Foto: ::ZEN::/flickr.com
Cabang Mistel
Menurut legenda Eropa Utara, dewi cinta Frigga yang putranya mati akibat tertembak panah dari pohon Mistel, berhasil menghidupkan kembali putranya. Karena sangat senang, ia mencium semua orang yang lewat di dekat pohon itu. Kini di banyak negara Barat, cabang mistel kerap digantung sebagai hiasan di masa Natal. Orang-orang yang kebetulan berdiri di bawahnya, menurut tradisi, harus berciuman.
Foto: Fotolia/Christian Jung
Daun Semanggi
Semanggi sejak lama jadi simbol vitalitas, kesegaran serta kesuburan. Dalam tradisi Keltik semanggi dipercaya bisa menangkal sihir. Di Abad Pertengahan daunnya kerap disematkan pada pakaian untuk menjaga keamanan pemakainya. Di Eropa, semanggi yang ditemukan di alam biasanya berdaun tiga. Menemukan yang berdaun empat sulit, sehingga yang bisa menemukannya dianggap beruntung.
Foto: Fotolia/Marco2811
Babi Simbol Positif di Beberapa Negara
Ini simbol keberuntungan di Jerman, Yunani, Jepang dan Cina.

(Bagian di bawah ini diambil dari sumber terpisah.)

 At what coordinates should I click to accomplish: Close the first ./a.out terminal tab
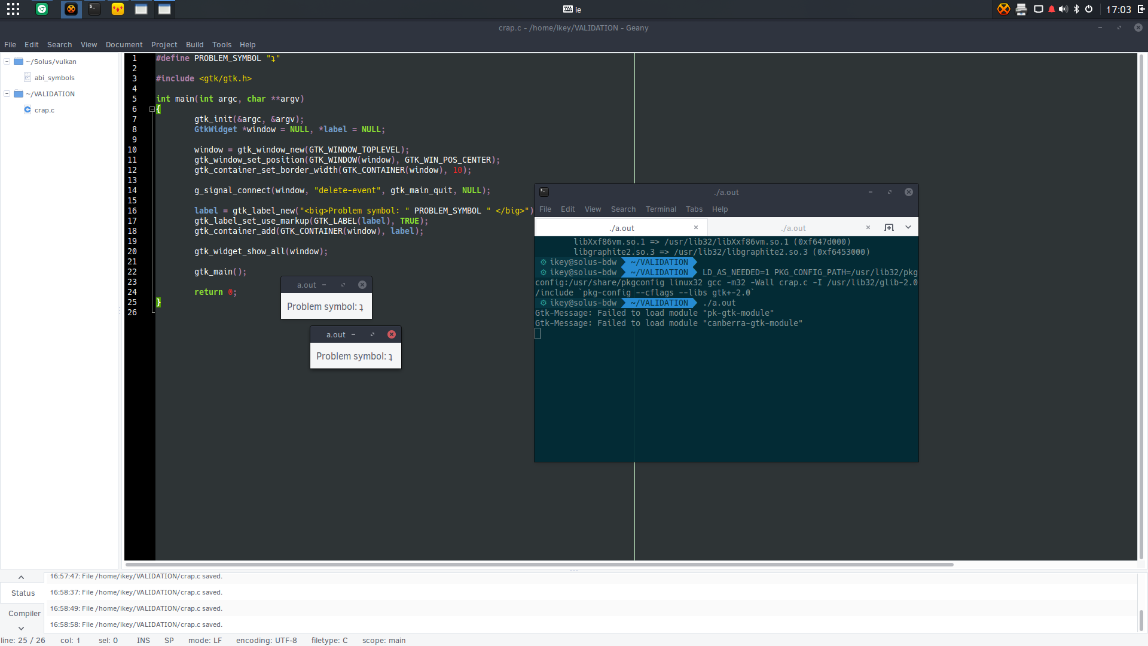696,227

Babi jadi simbol positif, mulai dari kesuburan hingga kemakmuran dan kepuasan materi. Di Jerman babi jadi simbol keberuntungan sejak Abad Pertengahan. Diperkirakan babi jadi pembawa keberuntungan karena tidak butuh bahan pangan yang mahal, dan babi yang sehat bisa berkembangbiak dua kali setahun.

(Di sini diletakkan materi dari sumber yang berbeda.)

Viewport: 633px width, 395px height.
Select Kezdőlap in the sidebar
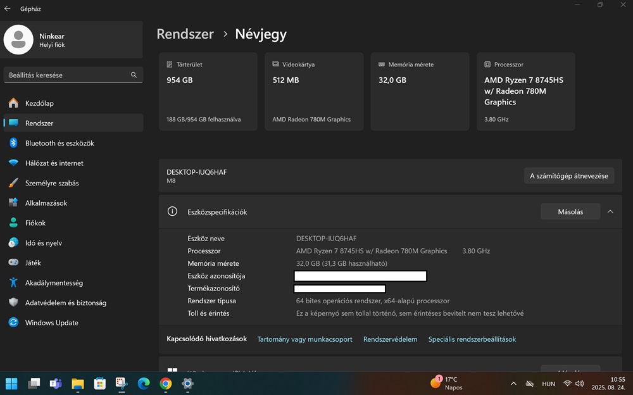pyautogui.click(x=39, y=103)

Foto: picture-alliance/dpa
Kumbang Koksi (Marienkäfer)
Katanya kumbang koksi melindungi anak-anak dan menyembuhkan orang sakit, kalau kumbang ini mendatangi mereka. Jenis kumbang ini dalam bentuk larva bisa menyantap 600 ekor serangga hama, petani menganggap mereka membawa untung, dan merupakan "hadiah" dari Santa Maria. Dari situlah sebutannya dalam bahasa Jerman, Marienkäfer.
Foto: BilderBox
Amanita Muscaria (Fliegenpilz)
Mengapa jamur ini jadi simbol keberuntungan? Diduga karena bangsa Jermanik menggunakannya untuk "high". Dengan cara demikian, mereka jadi tidak takut jika harus maju bertempur. Menurut daftar tumbuhan yang berfungsi sebagai narkotika yang terbit di Jerman 1855, jamur ini berfungsi seperti opium atau Kanabis. Penulis: ml/hp. Sumber: focus, weltderwunder, wikipedia.